Differentiated thyroid cancer and positron emission computed tomography: when, how and why?
Authors
Affiliations (10)
Affiliations (10)
- Department of Otolaryngology, Hospital Universitario Central de Asturias, University of Oviedo, ISPA, IUOPA, CIBERONC, Oviedo, Spain.
- Department of Head & Neck Surgery, MD Anderson Cancer Center, Houston, Texas.
- Departments of Surgery and Otolaryngology institution, Head and Neck Surgery, Edinburgh University, UK.
- Department of Otorhinolaryngology, Jena University Hospital, Jena, Germany.
- Division of Thyroid and Parathyroid Endocrine Surgery, Department of Otolaryngology, Massachusetts Eye and Ear Infirmary, Boston, MA, USA.
- Department of Otolaryngology-Head and Neck Surgery, Sylvester Cancer Center, University of Miami Miller School of Medicine, Miami, USA.
- Department of Otolaryngology - Head and Neck Surgery, St. Joseph's Health Centre, University of Toronto, Toronto, Canada.
- Department of Endocrinology and Metabolism. University of Miami, Miami, Florida, USA.
- Division of Nuclear Medicine, Department of Radiology, University of Miami Miller School of Medicine, Miami, FL, USA.
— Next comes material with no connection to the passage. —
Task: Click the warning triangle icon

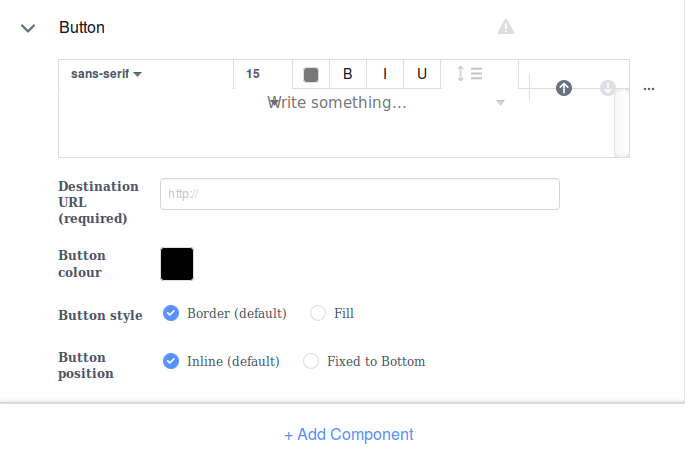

- Coordinator of the International Head and Neck Scientific Group, Padua, Italy.
Abstract
Fluorodeoxyglucose positron emission tomography/computed tomography (FDG PET/CT) has become an indispensable tool in oncology, offering both metabolic and anatomical insights into tumor behavior. Most differentiated thyroid carcinomas (DTC) are indolent and therefore FDG PET/CT is not routinely incorporated into management. However, in biologically aggressive DTCs, FDG PET/CT plays a crucial role in detecting recurrence and metastases. This narrative review with articles from the last 25 years from PubMed database, explores the evolving role of FDG PET/CT, focusing on its utility in recurrence detection, staging, and follow-up of radioactive iodine (RAI)-refractory cases. Current guidelines recommend FDG PET/CT primarily for high-risk patients with elevated thyroglobulin levels and negative RAI scans (TENIS syndrome). We also examine advancements in PET imaging, novel radiotracers and theragnostic approaches that enhance diagnostic accuracy and treatment monitoring. While FDG PET/CT has proven valuable in biologically aggressive DTC, its routine use remains limited by cost, accessibility, and concerns regarding radiation exposure in younger patients requiring repeated imaging studies. Future developments in molecular imaging, including novel tracers and artificial intelligence-driven analysis, are expected to refine its role, leading to more personalized and effective management, though economic and reimbursement challenges remain important considerations for broader adoption.